- [Stated task] Find each line in the items below that contains the word "headline" and copy it out. Case counts, so match capitalization precisely.
-- start Data lines --
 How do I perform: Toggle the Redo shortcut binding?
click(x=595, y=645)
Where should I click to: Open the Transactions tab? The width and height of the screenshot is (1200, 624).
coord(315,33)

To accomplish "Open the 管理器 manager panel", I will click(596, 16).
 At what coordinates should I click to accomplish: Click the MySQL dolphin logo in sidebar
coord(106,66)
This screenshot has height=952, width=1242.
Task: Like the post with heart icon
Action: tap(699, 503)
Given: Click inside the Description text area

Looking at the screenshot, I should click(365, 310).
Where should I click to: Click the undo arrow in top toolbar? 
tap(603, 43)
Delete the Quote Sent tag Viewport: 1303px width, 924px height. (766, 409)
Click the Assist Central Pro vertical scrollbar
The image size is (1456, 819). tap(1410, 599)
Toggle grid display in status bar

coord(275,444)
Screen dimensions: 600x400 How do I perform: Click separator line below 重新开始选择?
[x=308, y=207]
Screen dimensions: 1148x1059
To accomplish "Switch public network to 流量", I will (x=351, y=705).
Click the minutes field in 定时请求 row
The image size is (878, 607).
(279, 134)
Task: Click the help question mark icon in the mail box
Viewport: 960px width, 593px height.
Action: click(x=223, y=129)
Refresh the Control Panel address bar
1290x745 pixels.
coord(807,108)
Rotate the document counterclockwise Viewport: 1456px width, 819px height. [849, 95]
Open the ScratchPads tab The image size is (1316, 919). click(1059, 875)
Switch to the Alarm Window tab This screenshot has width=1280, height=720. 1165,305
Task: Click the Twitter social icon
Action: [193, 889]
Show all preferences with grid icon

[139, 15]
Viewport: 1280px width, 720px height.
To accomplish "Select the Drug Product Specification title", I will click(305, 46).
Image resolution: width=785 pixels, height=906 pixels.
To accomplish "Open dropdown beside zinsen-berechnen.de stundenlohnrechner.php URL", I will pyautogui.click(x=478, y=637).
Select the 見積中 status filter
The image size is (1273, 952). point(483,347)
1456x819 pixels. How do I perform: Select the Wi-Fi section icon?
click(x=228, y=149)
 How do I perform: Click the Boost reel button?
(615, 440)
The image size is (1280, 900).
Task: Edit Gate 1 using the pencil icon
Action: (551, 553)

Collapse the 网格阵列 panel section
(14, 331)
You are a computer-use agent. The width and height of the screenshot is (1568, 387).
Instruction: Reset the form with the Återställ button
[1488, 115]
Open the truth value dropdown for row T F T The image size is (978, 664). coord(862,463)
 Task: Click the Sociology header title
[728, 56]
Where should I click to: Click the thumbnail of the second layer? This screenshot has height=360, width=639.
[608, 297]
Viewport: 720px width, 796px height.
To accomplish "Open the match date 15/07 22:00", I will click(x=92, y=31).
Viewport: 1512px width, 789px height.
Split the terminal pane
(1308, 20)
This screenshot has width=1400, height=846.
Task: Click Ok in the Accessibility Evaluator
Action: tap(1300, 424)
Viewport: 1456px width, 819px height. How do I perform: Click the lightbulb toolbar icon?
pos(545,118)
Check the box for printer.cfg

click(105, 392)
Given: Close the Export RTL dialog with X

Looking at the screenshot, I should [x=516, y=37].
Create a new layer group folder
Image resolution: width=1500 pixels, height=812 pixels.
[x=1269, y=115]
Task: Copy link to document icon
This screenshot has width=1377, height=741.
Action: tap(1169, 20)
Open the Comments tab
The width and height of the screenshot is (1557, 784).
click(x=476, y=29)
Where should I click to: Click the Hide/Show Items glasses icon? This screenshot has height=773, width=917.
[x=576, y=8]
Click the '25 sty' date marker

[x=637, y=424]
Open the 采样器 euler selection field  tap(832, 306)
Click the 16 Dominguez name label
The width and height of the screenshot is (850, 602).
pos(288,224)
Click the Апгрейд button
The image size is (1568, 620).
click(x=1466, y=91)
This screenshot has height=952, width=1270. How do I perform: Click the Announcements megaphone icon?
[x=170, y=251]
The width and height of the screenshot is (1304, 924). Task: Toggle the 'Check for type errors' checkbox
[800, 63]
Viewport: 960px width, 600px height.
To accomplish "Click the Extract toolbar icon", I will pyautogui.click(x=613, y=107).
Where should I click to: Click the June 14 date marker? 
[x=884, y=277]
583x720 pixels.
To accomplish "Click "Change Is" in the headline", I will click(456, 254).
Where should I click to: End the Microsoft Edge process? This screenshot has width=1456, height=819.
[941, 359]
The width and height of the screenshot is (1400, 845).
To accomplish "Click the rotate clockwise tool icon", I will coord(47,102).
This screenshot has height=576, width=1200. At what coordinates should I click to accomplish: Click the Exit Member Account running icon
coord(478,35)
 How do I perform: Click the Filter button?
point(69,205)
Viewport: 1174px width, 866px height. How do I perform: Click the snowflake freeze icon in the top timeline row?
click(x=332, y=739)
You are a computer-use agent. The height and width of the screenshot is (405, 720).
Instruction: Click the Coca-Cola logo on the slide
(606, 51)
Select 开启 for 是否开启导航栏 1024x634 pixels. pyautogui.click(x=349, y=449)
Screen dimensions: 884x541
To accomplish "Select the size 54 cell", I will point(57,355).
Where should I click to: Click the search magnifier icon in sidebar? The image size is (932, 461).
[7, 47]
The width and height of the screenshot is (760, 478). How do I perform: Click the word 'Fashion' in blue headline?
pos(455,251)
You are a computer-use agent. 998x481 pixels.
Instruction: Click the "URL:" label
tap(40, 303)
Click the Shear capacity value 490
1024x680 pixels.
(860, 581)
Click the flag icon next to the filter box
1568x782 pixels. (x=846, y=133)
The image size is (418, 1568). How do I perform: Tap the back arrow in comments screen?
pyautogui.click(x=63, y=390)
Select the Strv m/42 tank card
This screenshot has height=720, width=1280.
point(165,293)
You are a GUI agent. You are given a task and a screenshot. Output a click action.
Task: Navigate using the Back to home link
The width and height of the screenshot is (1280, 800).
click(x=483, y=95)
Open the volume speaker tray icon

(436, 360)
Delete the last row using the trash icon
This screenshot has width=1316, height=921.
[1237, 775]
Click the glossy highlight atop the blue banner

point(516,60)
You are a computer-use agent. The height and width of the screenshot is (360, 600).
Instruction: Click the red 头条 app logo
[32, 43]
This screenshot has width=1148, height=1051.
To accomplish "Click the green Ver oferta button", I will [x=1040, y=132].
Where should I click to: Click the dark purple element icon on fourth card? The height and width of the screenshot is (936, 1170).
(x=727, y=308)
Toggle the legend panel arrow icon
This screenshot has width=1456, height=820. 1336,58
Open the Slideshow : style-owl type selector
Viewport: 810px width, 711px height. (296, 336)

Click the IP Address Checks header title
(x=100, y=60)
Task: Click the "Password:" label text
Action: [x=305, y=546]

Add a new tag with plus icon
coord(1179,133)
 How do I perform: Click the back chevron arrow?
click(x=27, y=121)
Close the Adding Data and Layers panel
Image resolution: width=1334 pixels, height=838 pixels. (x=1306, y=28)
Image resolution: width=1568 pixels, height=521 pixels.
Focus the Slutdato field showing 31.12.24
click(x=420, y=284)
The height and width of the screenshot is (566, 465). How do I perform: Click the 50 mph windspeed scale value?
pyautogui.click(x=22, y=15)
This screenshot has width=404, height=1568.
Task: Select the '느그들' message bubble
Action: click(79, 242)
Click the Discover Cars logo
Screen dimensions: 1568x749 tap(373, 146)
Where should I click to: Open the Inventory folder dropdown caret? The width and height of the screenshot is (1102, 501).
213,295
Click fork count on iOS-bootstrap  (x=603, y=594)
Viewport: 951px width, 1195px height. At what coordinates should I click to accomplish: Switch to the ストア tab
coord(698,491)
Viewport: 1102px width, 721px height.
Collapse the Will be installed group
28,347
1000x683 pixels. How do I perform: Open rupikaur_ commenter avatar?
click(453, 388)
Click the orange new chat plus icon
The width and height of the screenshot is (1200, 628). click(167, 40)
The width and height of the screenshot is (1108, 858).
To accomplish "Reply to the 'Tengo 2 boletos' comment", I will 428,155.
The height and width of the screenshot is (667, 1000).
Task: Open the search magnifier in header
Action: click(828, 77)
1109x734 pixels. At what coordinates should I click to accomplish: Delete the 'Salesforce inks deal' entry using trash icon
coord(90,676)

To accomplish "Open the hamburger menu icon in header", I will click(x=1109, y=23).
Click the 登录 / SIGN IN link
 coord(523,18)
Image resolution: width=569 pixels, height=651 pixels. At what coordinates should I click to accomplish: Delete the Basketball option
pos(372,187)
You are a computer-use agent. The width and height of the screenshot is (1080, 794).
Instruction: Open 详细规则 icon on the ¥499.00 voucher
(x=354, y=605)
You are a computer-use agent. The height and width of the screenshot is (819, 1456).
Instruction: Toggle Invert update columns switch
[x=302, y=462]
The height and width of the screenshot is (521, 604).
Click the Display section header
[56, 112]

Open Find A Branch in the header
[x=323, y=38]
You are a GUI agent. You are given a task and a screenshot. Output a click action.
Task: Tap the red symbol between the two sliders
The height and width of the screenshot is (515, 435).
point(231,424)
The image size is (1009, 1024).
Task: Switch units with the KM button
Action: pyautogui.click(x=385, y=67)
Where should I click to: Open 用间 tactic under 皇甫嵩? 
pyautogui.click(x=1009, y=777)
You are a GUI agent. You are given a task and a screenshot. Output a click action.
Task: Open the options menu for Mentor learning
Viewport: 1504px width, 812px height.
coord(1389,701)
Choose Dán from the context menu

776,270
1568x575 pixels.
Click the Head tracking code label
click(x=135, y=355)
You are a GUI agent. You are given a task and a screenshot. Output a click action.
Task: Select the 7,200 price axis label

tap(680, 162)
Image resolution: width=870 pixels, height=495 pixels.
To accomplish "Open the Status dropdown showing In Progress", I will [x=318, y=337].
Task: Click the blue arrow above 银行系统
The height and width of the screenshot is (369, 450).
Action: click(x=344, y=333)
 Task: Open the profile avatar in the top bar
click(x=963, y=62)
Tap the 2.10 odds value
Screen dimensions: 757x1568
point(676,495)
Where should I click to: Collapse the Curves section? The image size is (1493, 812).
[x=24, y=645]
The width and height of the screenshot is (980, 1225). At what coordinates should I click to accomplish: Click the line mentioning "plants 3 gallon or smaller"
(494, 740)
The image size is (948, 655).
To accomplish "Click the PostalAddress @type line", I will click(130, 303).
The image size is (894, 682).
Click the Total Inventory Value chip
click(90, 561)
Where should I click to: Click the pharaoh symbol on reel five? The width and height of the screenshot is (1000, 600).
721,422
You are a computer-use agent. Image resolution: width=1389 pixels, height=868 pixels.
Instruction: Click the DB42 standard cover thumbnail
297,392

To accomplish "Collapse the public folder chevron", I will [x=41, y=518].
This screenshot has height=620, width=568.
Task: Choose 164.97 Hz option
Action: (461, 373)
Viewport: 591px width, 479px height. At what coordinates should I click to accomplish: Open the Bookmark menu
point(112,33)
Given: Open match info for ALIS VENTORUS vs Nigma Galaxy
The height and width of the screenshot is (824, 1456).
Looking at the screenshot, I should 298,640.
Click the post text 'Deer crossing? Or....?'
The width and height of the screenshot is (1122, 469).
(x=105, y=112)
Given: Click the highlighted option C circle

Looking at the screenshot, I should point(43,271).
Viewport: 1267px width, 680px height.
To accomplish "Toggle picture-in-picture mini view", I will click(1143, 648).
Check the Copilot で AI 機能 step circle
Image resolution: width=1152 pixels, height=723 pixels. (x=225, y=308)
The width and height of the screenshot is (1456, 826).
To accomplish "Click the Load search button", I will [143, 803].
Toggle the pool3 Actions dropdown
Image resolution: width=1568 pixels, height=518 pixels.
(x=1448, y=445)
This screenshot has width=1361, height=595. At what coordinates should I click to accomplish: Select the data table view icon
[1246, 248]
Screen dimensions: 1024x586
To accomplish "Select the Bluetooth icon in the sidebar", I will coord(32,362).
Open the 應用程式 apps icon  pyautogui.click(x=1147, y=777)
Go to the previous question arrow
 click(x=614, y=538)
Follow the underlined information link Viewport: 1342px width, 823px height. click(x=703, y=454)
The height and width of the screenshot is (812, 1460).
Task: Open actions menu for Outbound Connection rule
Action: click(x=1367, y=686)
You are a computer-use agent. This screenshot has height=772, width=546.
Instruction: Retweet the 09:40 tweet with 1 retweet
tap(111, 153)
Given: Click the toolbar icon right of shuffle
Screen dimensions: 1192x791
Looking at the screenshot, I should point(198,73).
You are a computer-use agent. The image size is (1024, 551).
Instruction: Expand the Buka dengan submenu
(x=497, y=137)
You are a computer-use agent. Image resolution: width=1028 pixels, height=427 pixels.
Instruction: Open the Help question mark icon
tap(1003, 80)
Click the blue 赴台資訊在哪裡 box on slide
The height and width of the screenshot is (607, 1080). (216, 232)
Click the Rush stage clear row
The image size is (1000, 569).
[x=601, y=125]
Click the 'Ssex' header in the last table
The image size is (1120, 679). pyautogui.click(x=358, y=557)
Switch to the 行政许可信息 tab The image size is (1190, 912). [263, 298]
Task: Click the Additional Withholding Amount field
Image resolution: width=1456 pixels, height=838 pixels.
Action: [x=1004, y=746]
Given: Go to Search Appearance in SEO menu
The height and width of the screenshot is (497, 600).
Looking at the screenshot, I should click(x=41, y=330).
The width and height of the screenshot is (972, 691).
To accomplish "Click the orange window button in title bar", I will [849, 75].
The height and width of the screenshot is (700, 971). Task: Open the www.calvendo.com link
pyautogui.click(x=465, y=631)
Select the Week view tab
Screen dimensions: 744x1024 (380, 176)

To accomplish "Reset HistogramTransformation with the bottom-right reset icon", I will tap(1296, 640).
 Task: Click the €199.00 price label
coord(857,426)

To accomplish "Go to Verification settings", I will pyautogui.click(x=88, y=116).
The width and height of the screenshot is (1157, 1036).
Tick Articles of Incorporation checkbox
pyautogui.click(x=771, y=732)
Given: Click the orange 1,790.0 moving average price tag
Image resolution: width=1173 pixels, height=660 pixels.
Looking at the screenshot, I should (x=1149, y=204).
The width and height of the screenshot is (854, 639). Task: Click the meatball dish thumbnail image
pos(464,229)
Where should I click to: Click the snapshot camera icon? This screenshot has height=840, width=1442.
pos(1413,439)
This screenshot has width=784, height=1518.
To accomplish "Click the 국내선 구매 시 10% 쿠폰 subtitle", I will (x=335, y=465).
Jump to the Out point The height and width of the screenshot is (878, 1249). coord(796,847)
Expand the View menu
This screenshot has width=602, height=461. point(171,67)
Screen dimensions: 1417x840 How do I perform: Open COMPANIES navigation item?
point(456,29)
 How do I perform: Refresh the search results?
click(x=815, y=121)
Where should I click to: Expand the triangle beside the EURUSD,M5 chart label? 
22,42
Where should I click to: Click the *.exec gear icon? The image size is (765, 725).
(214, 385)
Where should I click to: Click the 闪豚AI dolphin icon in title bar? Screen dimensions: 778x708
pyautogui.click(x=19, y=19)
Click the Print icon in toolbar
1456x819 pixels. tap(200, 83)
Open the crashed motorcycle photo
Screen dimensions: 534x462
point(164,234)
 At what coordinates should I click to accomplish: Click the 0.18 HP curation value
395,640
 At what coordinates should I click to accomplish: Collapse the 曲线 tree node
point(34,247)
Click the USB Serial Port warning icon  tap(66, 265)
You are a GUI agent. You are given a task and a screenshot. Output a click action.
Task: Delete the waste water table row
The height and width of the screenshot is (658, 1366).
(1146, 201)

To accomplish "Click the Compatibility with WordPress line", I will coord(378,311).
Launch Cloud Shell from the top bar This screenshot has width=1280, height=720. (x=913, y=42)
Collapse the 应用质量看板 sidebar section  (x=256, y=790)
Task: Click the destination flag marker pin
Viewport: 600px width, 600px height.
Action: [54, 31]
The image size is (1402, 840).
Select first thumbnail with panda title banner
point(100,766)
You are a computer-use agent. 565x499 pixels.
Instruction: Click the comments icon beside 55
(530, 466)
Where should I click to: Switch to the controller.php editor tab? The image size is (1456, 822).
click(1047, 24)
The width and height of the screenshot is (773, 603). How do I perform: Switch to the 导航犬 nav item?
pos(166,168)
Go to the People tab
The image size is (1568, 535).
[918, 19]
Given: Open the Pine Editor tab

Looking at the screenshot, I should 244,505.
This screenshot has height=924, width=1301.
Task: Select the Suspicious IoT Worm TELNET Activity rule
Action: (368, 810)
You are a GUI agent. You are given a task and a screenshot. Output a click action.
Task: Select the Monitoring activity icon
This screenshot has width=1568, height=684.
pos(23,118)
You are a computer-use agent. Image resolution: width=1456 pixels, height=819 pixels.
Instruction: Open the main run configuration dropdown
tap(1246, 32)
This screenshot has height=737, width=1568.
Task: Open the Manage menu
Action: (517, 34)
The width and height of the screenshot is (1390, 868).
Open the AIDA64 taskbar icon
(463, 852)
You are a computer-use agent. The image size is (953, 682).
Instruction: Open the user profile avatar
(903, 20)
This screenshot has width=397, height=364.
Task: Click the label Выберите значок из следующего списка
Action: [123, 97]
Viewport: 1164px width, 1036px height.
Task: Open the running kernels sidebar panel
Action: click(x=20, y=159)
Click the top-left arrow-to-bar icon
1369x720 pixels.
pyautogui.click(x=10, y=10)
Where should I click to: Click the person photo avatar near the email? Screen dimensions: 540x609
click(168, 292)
-- end Data lines --
- [Solution to the problem]
To accomplish "Click "Change Is" in the headline", I will click(456, 254).
The width and height of the screenshot is (760, 478). How do I perform: Click the word 'Fashion' in blue headline?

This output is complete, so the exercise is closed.